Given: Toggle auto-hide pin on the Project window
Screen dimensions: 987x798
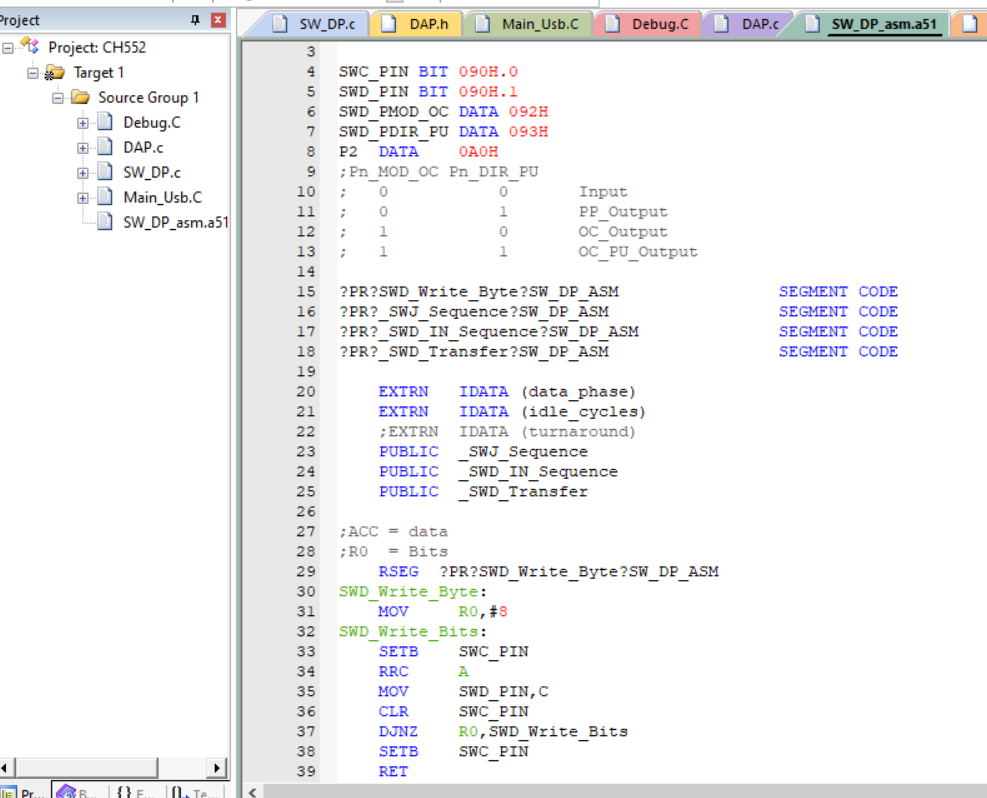Looking at the screenshot, I should pos(196,21).
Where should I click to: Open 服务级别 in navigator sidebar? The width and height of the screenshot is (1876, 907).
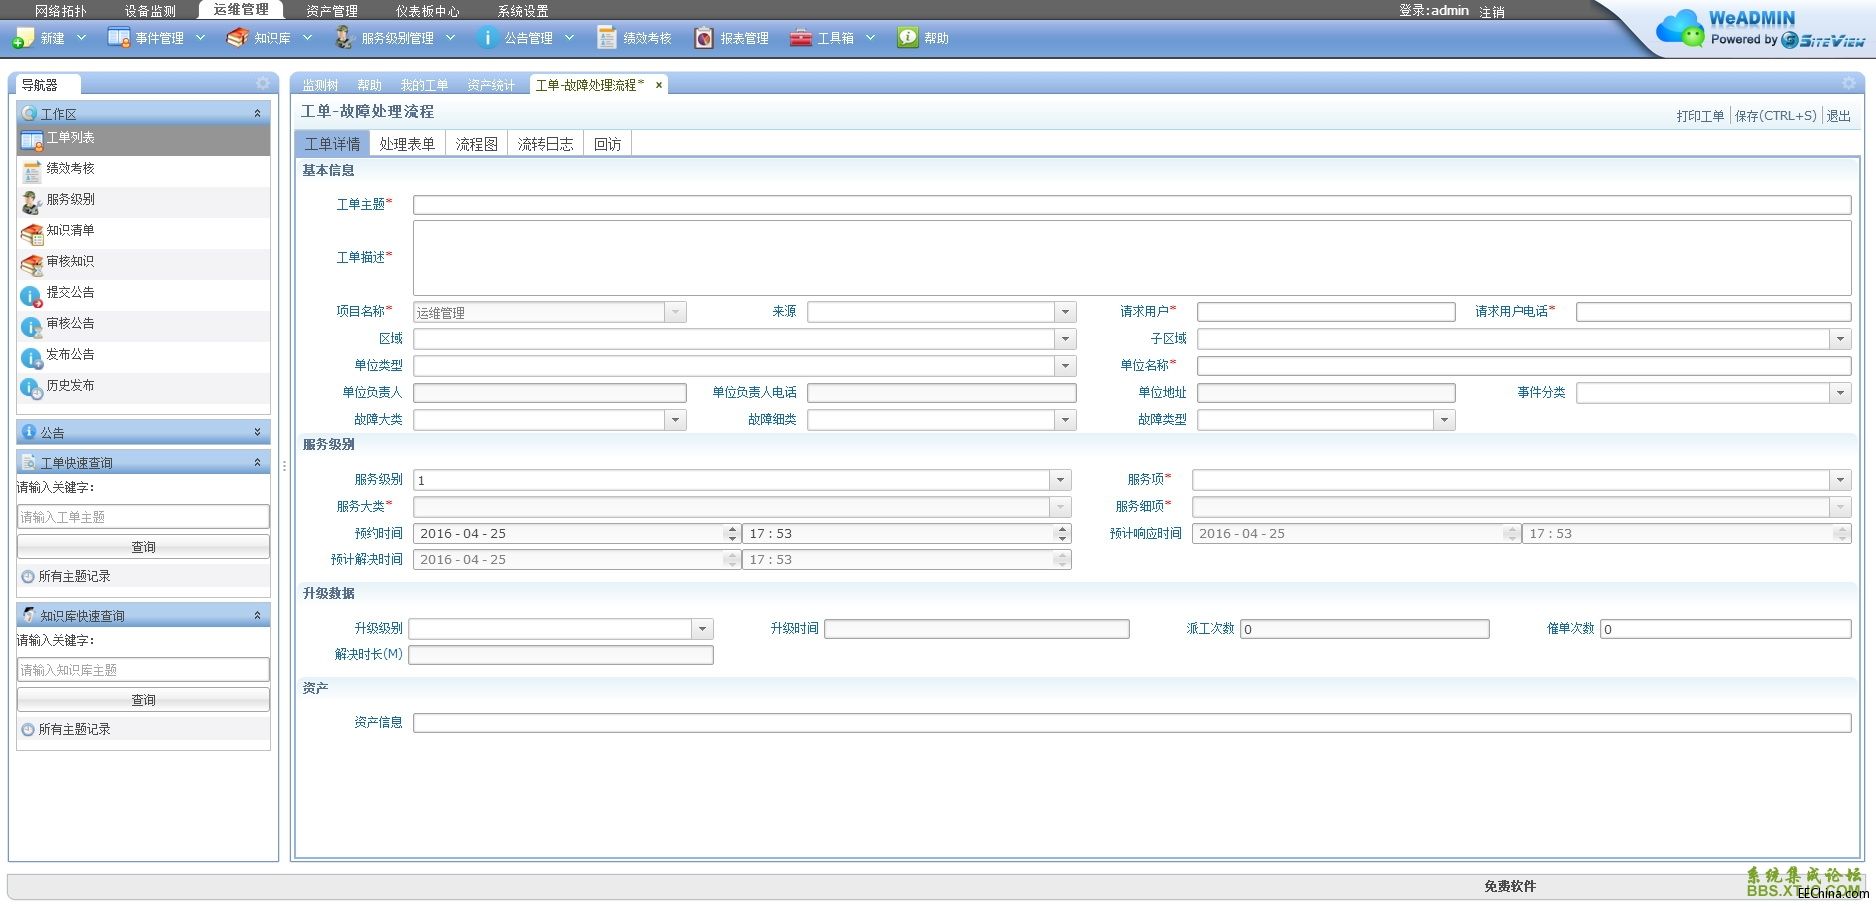pyautogui.click(x=70, y=200)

^^^^^^^^

** PROBLEM **
The records above are to be quoted exactly, with all pictures left out.

** ANSWER TO THIS TASK **
Given: Toggle auto-hide pin on the Project window
Screen dimensions: 987x798
Looking at the screenshot, I should pos(196,21).
Where should I click to: Open 服务级别 in navigator sidebar? The width and height of the screenshot is (1876, 907).
pyautogui.click(x=70, y=200)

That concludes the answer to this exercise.